WHAT NEEDS TO BE DONE:
Return every line from the records below that has the word "Patients".

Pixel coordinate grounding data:
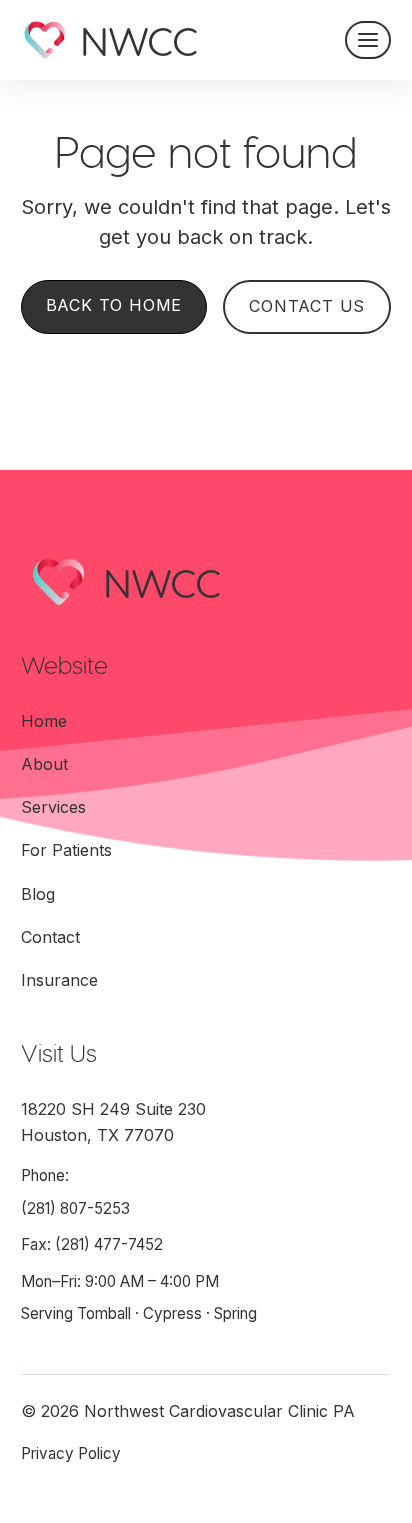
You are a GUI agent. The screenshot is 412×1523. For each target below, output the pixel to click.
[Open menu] (368, 40)
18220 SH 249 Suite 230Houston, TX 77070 (113, 1122)
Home (44, 721)
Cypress (172, 1313)
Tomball (104, 1313)
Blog (38, 894)
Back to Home (114, 305)
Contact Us (307, 306)
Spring (235, 1313)
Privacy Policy (71, 1453)
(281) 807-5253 (75, 1208)
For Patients (66, 850)
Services (53, 807)
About (44, 764)
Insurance (59, 980)
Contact (50, 937)
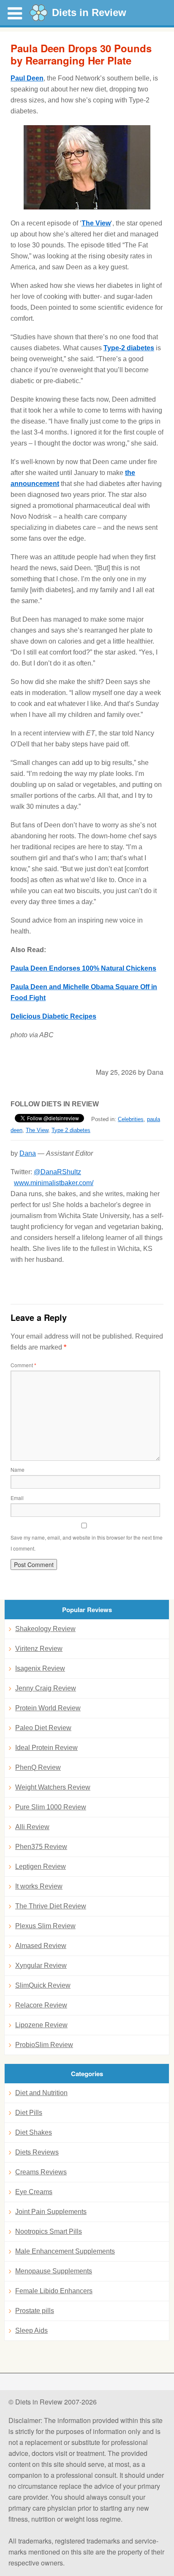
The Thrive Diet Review (50, 1906)
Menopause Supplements (53, 2271)
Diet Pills (28, 2112)
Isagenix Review (40, 1668)
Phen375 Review (41, 1846)
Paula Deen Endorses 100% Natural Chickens (83, 968)
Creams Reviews (41, 2172)
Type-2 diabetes (128, 348)
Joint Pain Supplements (51, 2211)
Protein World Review (48, 1708)
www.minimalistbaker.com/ (53, 1182)
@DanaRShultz (57, 1171)
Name (17, 1469)
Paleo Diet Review (43, 1727)
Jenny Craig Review (45, 1688)
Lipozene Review (41, 2025)
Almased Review (40, 1945)
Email (17, 1497)
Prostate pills (34, 2310)
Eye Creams (33, 2191)
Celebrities (131, 1119)
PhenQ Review (38, 1767)
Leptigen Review (40, 1866)
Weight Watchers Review (52, 1787)
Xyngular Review (41, 1965)
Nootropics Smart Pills (48, 2231)
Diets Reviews (37, 2152)
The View (96, 223)
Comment (23, 1364)
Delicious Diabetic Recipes (53, 1016)
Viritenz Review (39, 1648)
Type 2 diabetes (71, 1130)
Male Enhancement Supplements (65, 2251)
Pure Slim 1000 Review (50, 1807)
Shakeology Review (45, 1628)
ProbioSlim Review (44, 2044)
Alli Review (32, 1826)
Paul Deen (27, 78)
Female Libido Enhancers (53, 2290)
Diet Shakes (33, 2132)
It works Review (39, 1886)
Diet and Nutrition (41, 2092)
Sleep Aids (31, 2330)
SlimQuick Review (43, 1985)
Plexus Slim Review (45, 1925)
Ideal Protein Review (46, 1747)
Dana (27, 1153)
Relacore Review (41, 2005)
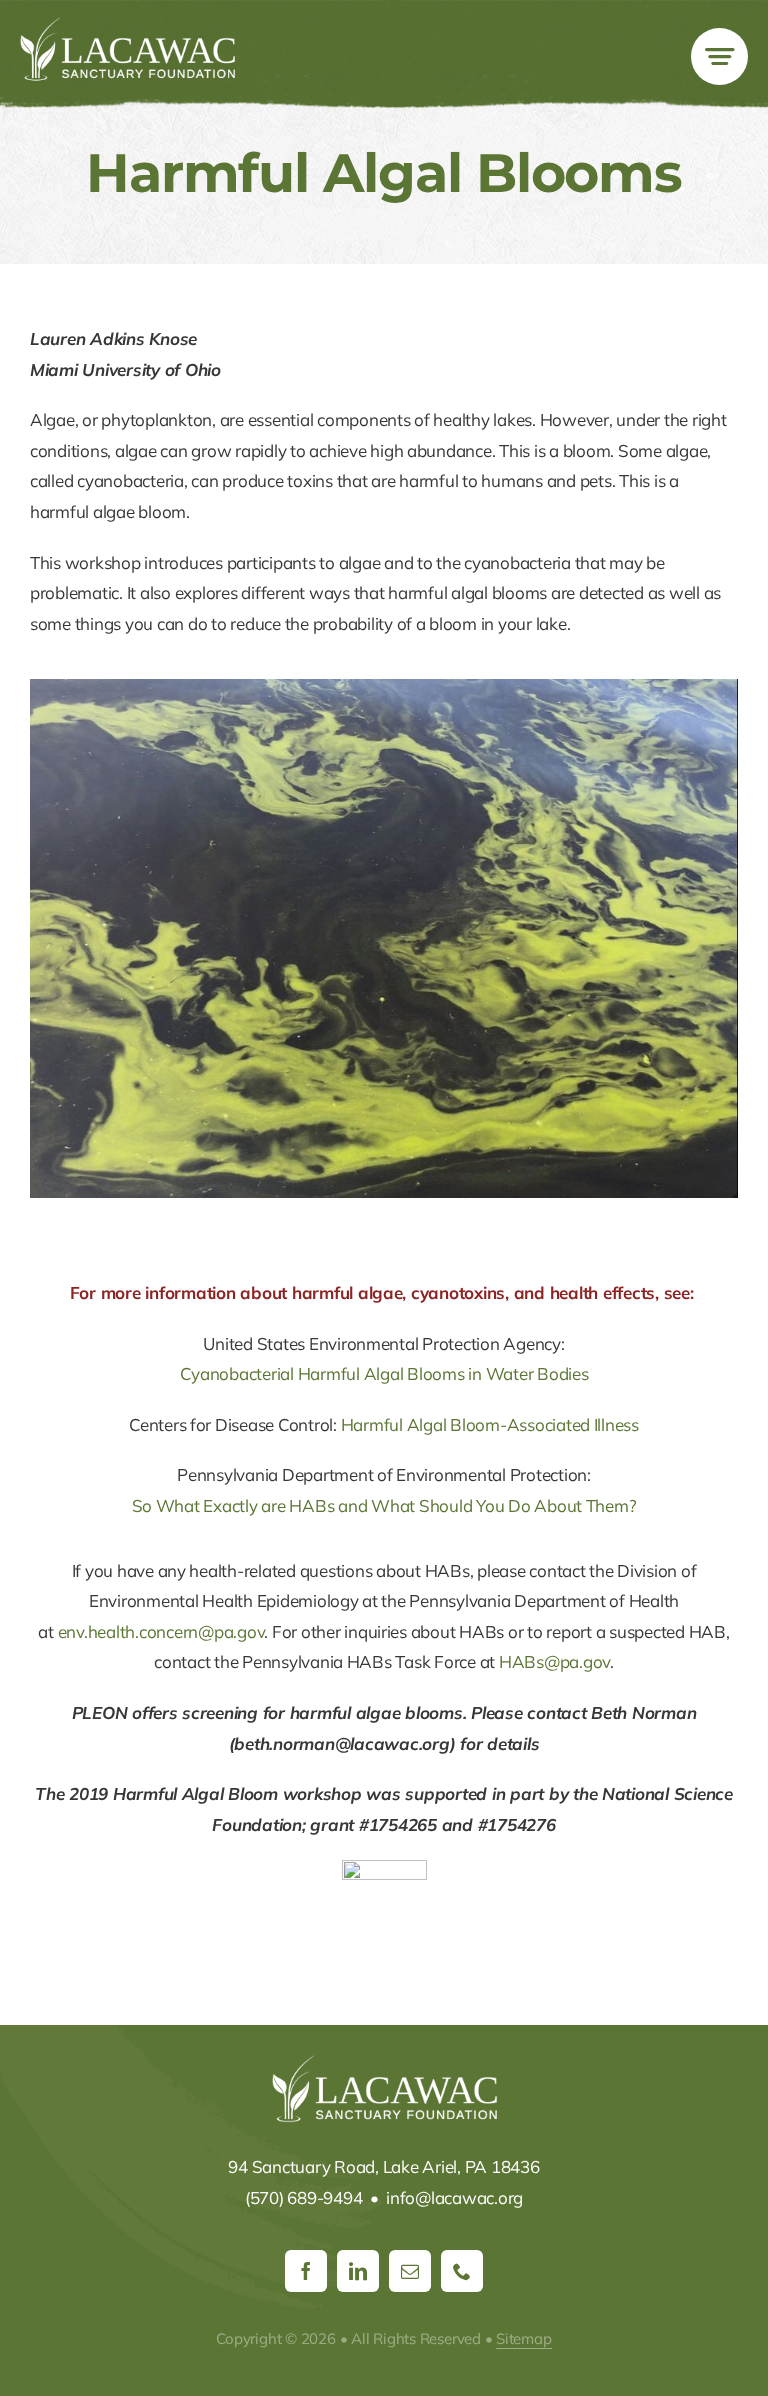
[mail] (410, 2271)
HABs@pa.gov (554, 1661)
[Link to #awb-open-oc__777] (719, 56)
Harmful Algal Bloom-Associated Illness (490, 1424)
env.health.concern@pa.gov (161, 1631)
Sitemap (523, 2338)
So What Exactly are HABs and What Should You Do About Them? (384, 1505)
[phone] (462, 2271)
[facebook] (306, 2271)
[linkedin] (358, 2271)
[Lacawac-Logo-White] (127, 25)
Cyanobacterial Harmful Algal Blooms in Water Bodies (384, 1373)
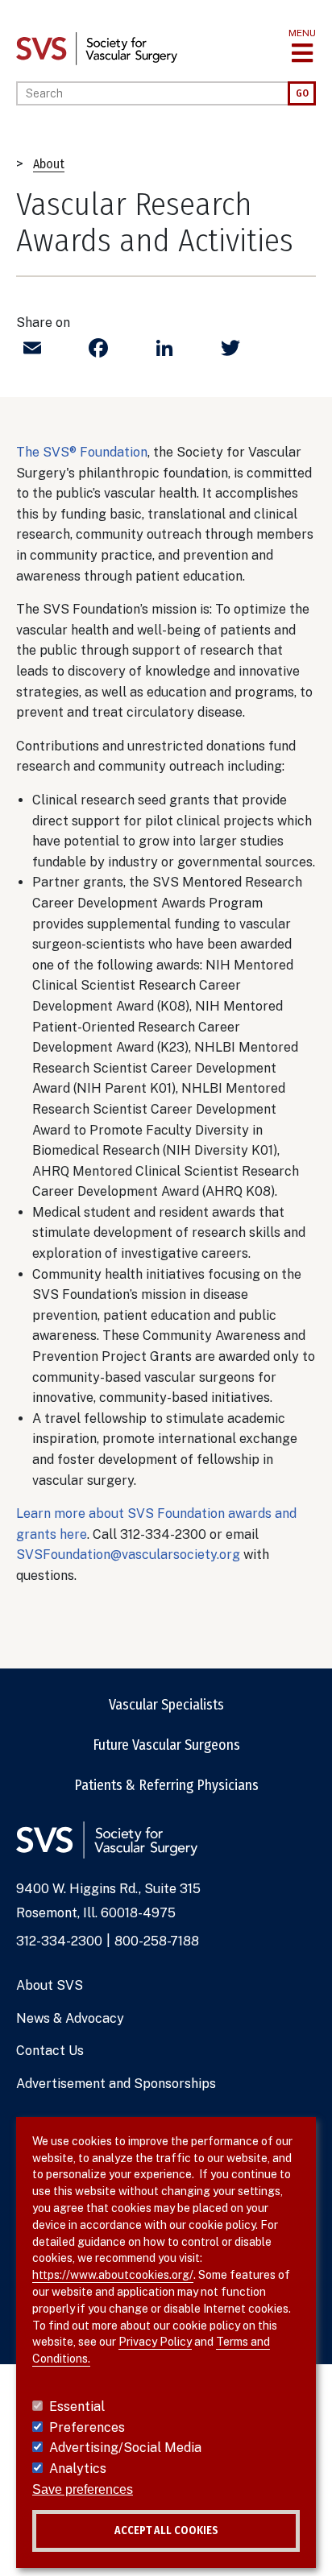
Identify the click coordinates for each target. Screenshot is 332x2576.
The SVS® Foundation (81, 452)
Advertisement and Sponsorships (116, 2083)
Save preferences (82, 2489)
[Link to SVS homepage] (96, 48)
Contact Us (50, 2050)
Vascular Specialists (166, 1705)
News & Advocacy (70, 2018)
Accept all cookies (166, 2530)
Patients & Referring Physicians (166, 1785)
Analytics (77, 2468)
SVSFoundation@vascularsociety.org (128, 1554)
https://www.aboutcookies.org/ (112, 2274)
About (48, 164)
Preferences (87, 2427)
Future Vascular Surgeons (166, 1745)
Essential (77, 2406)
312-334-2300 (59, 1941)
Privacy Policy (155, 2341)
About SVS (49, 1985)
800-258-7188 (156, 1941)
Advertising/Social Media (125, 2447)
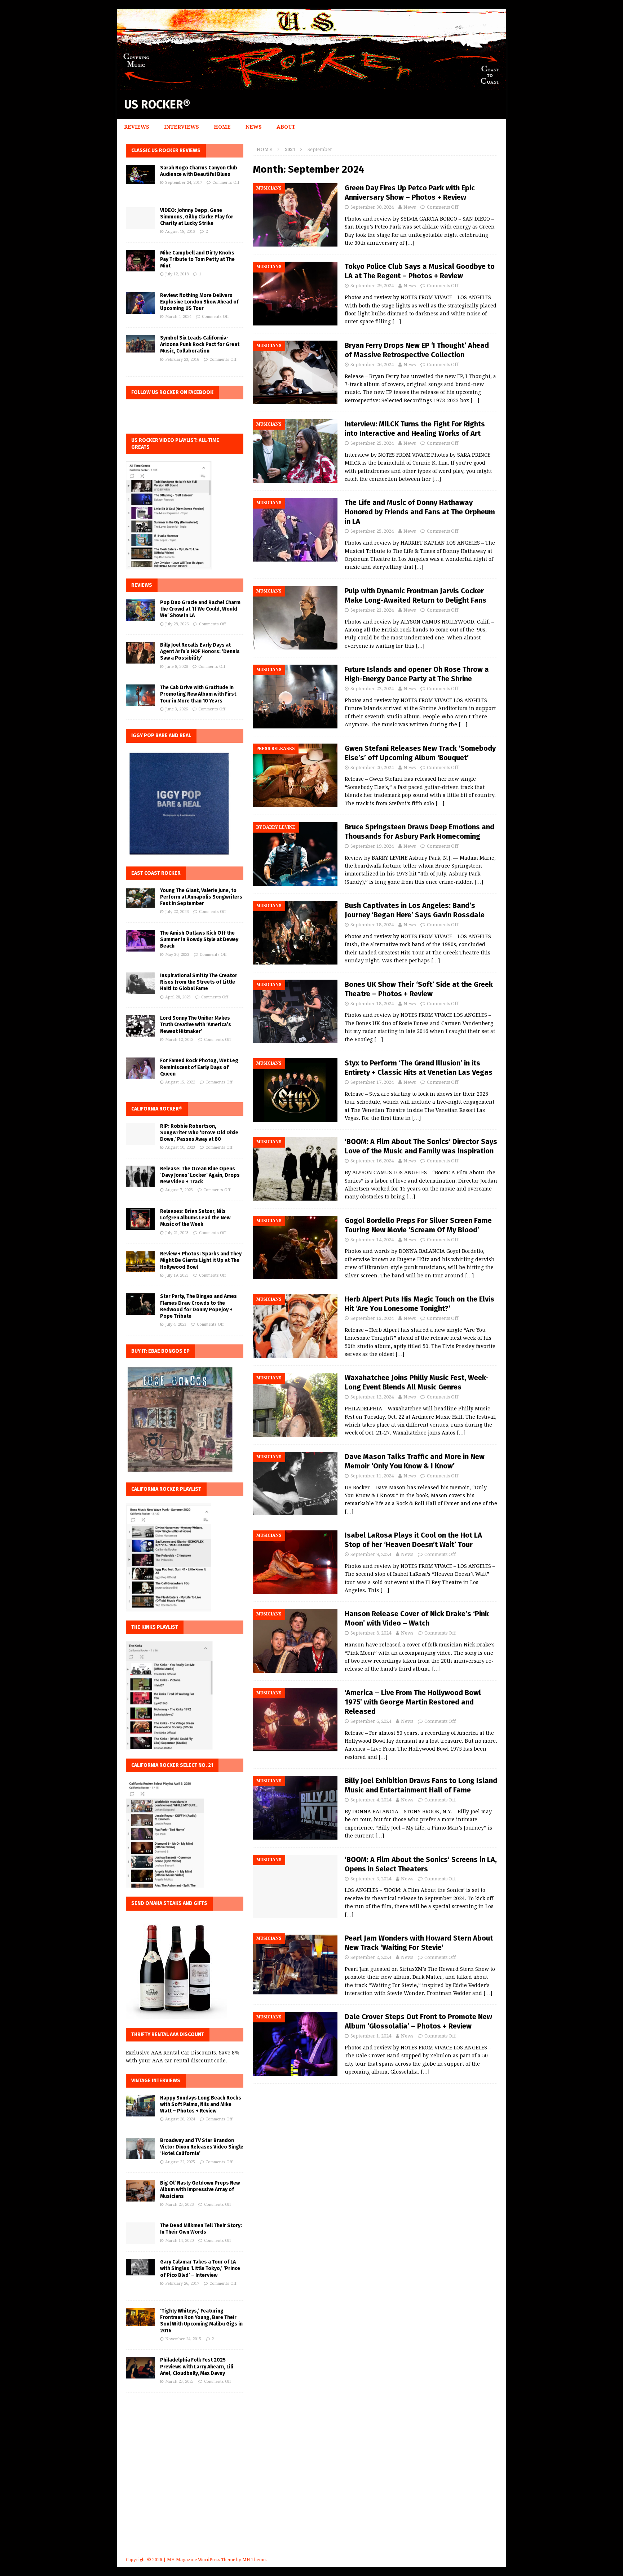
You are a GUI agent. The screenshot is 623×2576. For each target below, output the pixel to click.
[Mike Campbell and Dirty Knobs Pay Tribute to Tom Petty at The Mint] (140, 260)
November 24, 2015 (183, 2339)
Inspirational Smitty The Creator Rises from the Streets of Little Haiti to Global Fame (198, 982)
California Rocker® (156, 1109)
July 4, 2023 (175, 1324)
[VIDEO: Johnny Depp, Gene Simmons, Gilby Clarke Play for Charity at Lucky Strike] (140, 218)
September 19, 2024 (372, 846)
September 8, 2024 (370, 1633)
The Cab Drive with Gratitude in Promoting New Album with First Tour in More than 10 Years (198, 694)
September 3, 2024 (370, 1878)
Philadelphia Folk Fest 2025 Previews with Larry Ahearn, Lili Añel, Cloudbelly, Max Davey (196, 2366)
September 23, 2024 (372, 610)
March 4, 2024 (178, 316)
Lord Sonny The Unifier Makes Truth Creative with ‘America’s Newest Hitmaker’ (195, 1024)
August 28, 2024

EXERCISE RESPONSE:
For Patients (66, 850)
Patients & Referring Physicians (166, 1785)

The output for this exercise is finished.